• VCs Start Thinking More Creatively About AngelList

    The-ThinkerThis week, three-year-old Kima Ventures, a Paris-based seed fund that backs one to two startups a week, made headlines for a new way that it plans to use AngelList, the popular platform for startups and investors. As Kima’s cofounder Jeremie Berrebi told me, the firm will invest $150,000 a shot in up to 50 startups in exchange for a 15 percent equity stake in each company. Kima says the funds will be transferred to each winning startup within 15 days. Companies have to apply for the money on AngelList.

    Kima’s AngelList play may be the splashiest to date, but it’s one of a growing number of venture firms that’s looking for ways to work with AngelList in new and different ways.

    Indeed, AngelList’s months-old Syndicate’s platform, which allows a “lead investor” to syndicate investments on a deal-by-deal basis in exchange for carry, seems to be bringing out the creative side of many investors.
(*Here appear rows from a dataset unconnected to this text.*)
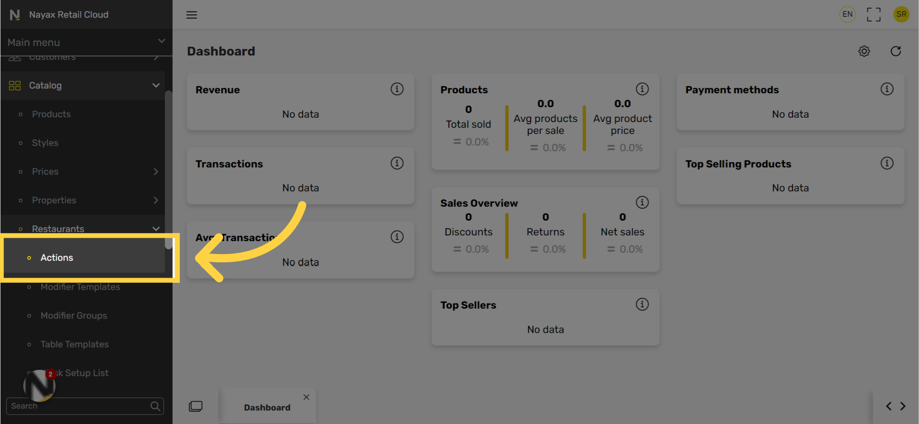Show info for Payment methods widget
This screenshot has width=919, height=424.
click(x=887, y=89)
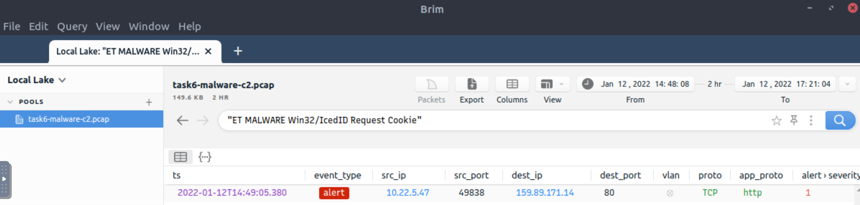860x205 pixels.
Task: Run the query with magnifier button
Action: 840,120
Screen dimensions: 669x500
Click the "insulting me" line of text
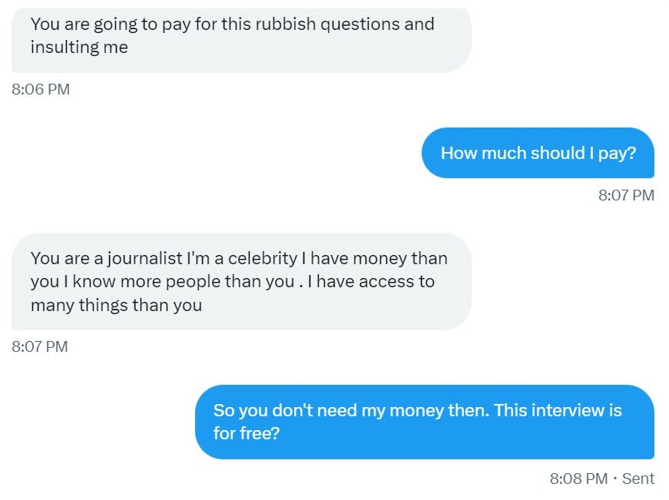point(79,48)
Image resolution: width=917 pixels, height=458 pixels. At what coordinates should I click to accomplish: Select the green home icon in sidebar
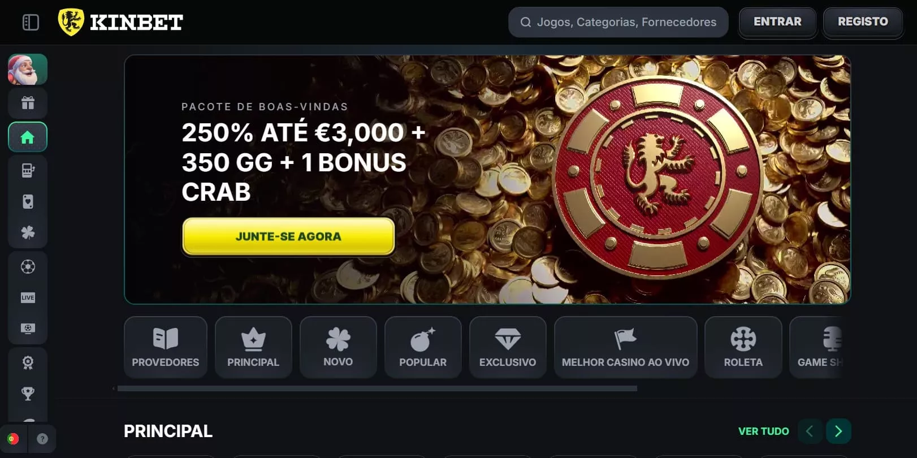click(x=28, y=137)
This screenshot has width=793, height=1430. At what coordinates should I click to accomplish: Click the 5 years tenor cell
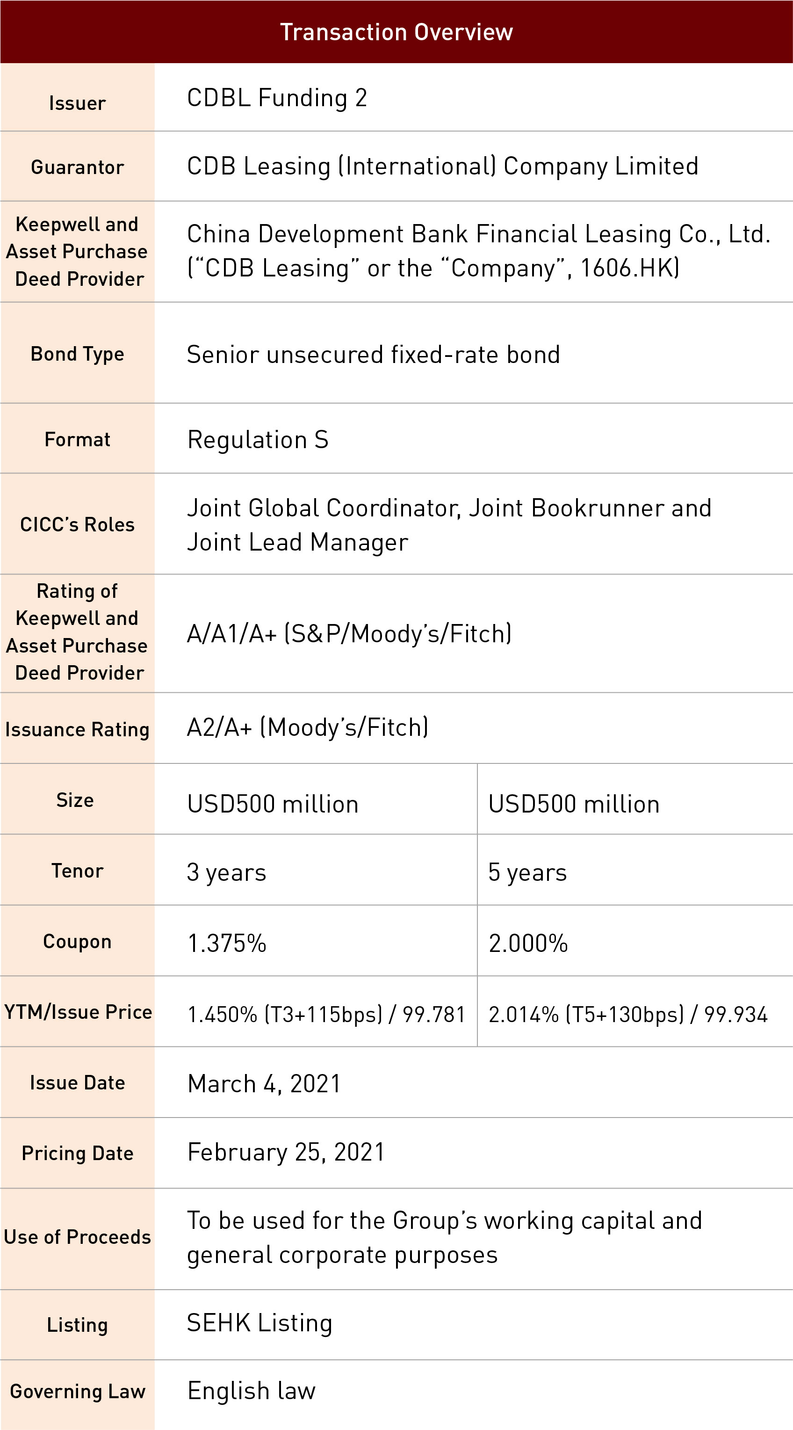pos(527,872)
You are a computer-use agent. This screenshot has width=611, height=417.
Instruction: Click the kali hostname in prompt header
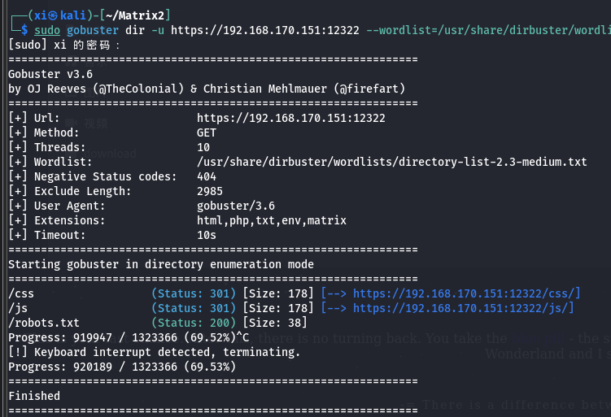tap(73, 15)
    Renowned VC Tim Draper, for example, told me recently via email that “I certainly plan to syndicate on AngelList.”  Draper wasn’t specific about a timeline or his plans, but he said it’s all part of the natural evolution of things. “I want launching a company to be a snap,” including the funding process, he wrote.

    Similarly Semil Shah, who manages a seed-fund called Haystack, recently voiced enthusiasm over Syndicates as we chatted over coffee in downtown San Francisco. “I’m not 100 percent sure how I’m going to use it,” he admitted, “but I’m definitely going to use it.”

    Jeff Fagnan, a partner at Atlas Venture, which has invested in AngelList, says Atlas has “identified a dozen very influential serial entrepreneurs and angels in Boston who we think could [further spur the growth of the startup] ecosystem [locally], and we’re telling them that anything they invest in as a lead [using the Syndicates platform], we’ll invest up to an additional $250,000 per any of their projects.”

    “I don’t think we know what kind of activity it will result in,” says Fagnan, but he says it beats “scout programs,” which he calls “archaic and wrong. It’s like, ‘You’re our scout. Bring us back some dealflow and we’ll throw you a few ducats.’” Atlas is open to anyone else joining a Syndicate that involves the firm. “We just want to promote as much early-stage innovation as possible,” he says.

    The firms won’t be the first to publicly embrace the platform; in October, Foundry Group, the Boulder, Colorado-based venture firm, said that it plans to start investing in startups using Syndicates. But they seem to signal that VCs would rather experiment with the platform than let it cannibalize their business.

    As Shah puts it, “After the noise of the launch of Syndicates, there’s going to long education process, and mistakes will be made. But we’ll definitely see a major venture capital firm” use the platform soon. “General frustration with [traditional] venture capital has been building up to the point that it’s inevitable,” he says.